- Born: June 6, 1943 (age 83) Huntington, New York
- Education: Amherst College (B.A., 1966) Harvard University (M.A., 1968; Ph.D., 1973)
- Occupation: Political scientist
- Employer: New York University
- Known for: Arguing that employment is an obligation of citizenship.
- Notable work: Beyond Entitlement: The Social Obligations of Citizenship, The New Politics of Poverty: The Nonworking Poor in America
- Title: Professor of Politics and Public Policy
- Political party: Republican

= Lawrence Mead =

American academic (born 1943)

Lawrence M. Mead III (born 1943) is a professor of politics and public policy at New York University (NYU).

==Education==
Born in Huntington, New York, Mead graduated Phi Beta Kappa with a B.A. from Amherst College in 1966, and from Harvard University with an M.A. and Ph.D. in 1968 and 1973.

==Career==
Mead has taught at New York University (NYU) since 1979. He has been a visiting professor at the University of Wisconsin (1987), Harvard University (1993–4) and Princeton University (1994–5). He was a visiting fellow at Princeton (1995–6, 2001–2) and the Hoover Institution at Stanford (1988). Mead was deputy director of Research for the Republican National Committee in 1978–79, a research associate at the Urban Institute from 1975 to 1978, a speechwriter to Secretary of State Henry Kissinger in 1974–75, and a policy analyst at the U.S. Department of Health, Education, and Welfare from 1973 to 1975.

Mead has written on poverty and welfare in the United States. In the books he wrote between 1986 and 2004, he provided the main theoretical basis for the American welfare reform of the 1990s, which required adult welfare recipients to work as a condition of aid. His books have influenced welfare reform in Europe, Australia, and New Zealand.

Mead has written six books, coauthored three books, and edited or co-edited two others, all on poverty and/or government welfare policies. Government Matters, his study of welfare reform in Wisconsin, was a co-winner of the 2005 Louis Brownlow Book Award, given by the National Academy of Public Administration. Mead has published dozens of articles on poverty, welfare, program implementation, and related subjects in scholarly journals, such as the Journal of Policy Analysis and Management, Public Administration Review, The Public Interest and the Annals of the American Academy of Political and Social Science. His book reviews and commentaries have appeared in The New York Times, The Washington Post, and other outlets.

===Theories on welfare and poverty ===
Mead believes that welfare should be means-tested, so as to encourage behaviors among aid recipients to alleviate their poverty. According to Mead, extreme poverty is more commonly found in minority groups not because of a lack of work ethic. Rather, he argues that their belief in work unfortunately does not sufficiently bind their actions. This assessment is identical to JD Vance's assessment of poor, white Appalachians in his book Hillbilly Elegy. Hence, Mead argues "[t]he ideal in welfare... is to link benefits as tightly as possible to work. That requires a clear work test that employable recipients must meet as soon as they apply for aid, not sometime later. Equally important, there must be ample benefits to support working, particularly child and health care."

........

Written tasks ▸
(1) Summarize the text on Lawrence Mead in two sentences.
(2) Duplicate the part of the text on Lawrence Mead from "- Occupation: Political" up to and including "academic (born 1943)".

Available data ▸
........

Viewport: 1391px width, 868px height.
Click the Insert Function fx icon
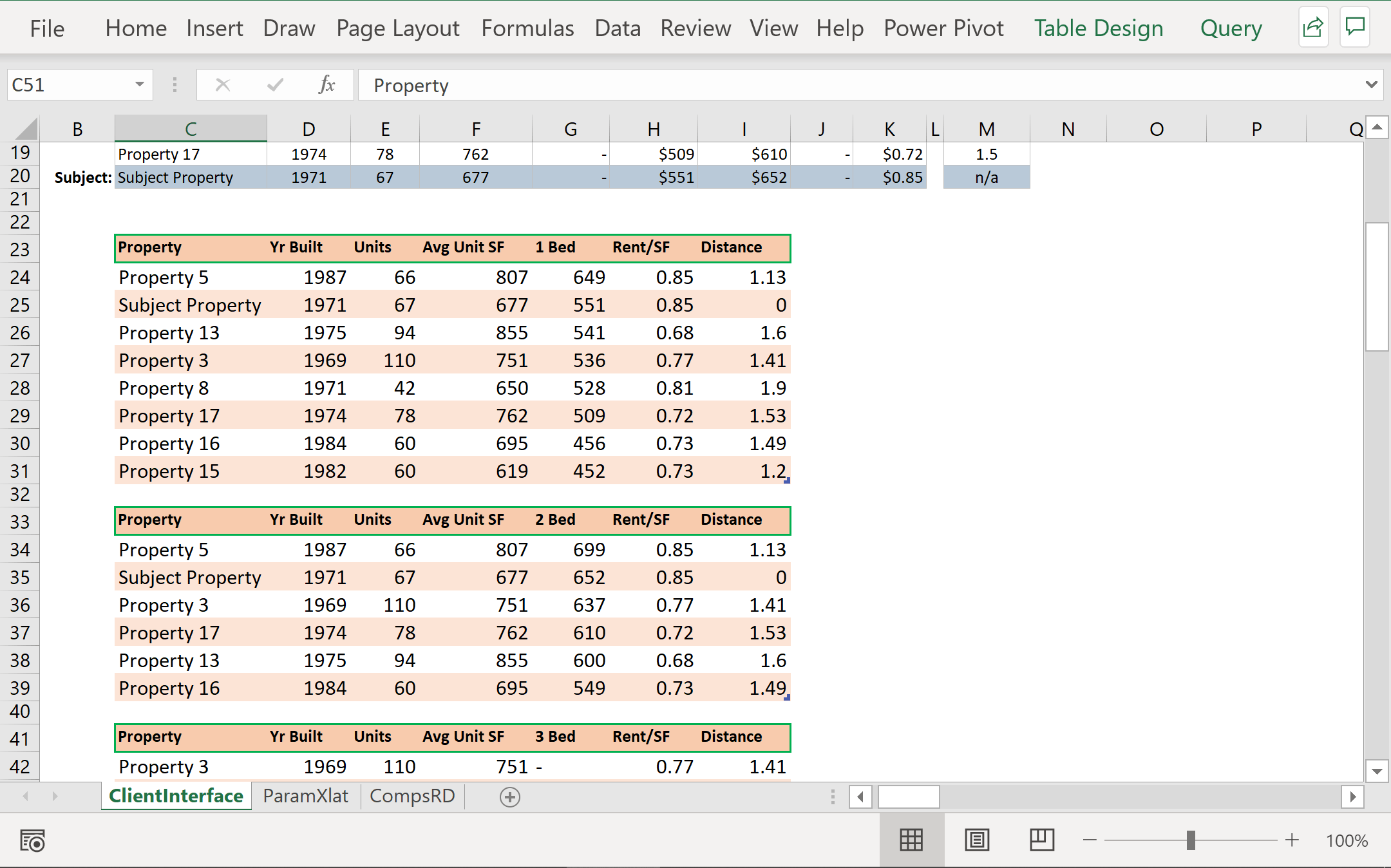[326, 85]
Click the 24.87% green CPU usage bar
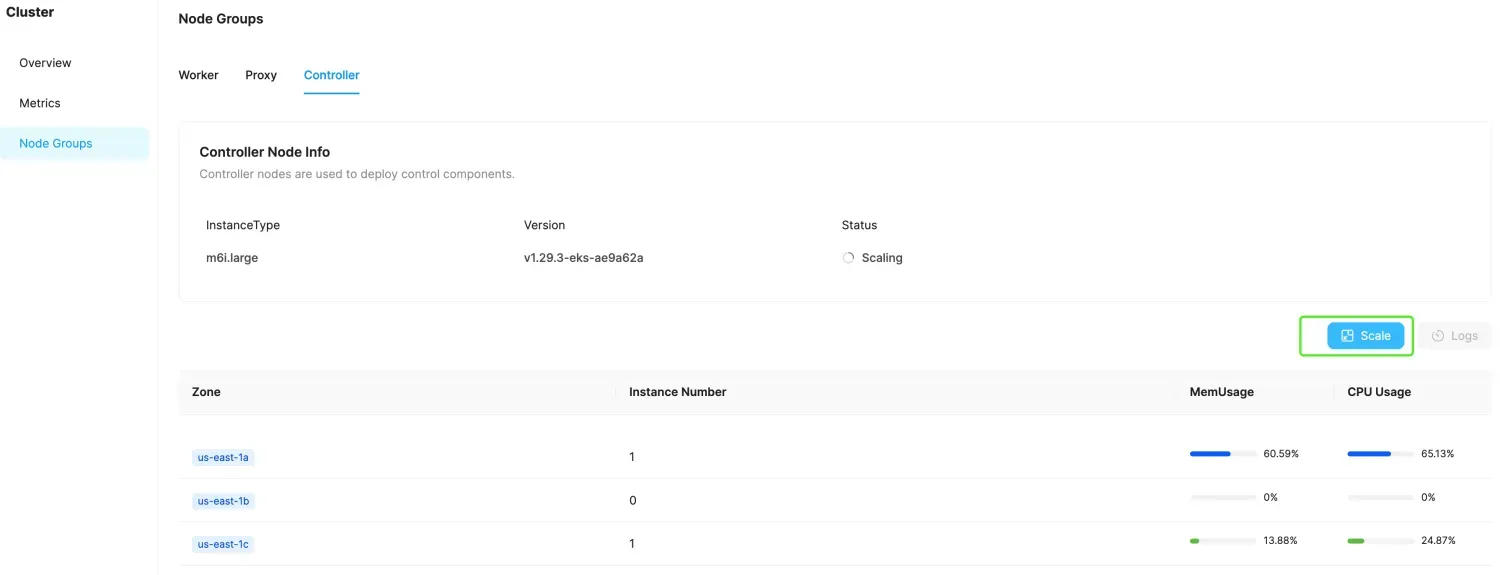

........

Task-by-task results ▸
(1) Lawrence M. Mead III, born in 1943 in Huntington, New York, is a professor of politics and public policy at New York University, where he has taught since 1979. His books on poverty and welfare provided the main theoretical basis for the American welfare reform of the 1990s, which required adult welfare recipients to work as a condition of aid.

(2)
- Occupation: Political scientist
- Employer: New York University
- Known for: Arguing that employment is an obligation of citizenship.
- Notable work: Beyond Entitlement: The Social Obligations of Citizenship, The New Politics of Poverty: The Nonworking Poor in America
- Title: Professor of Politics and Public Policy
- Political party: Republican

= Lawrence Mead =

American academic (born 1943)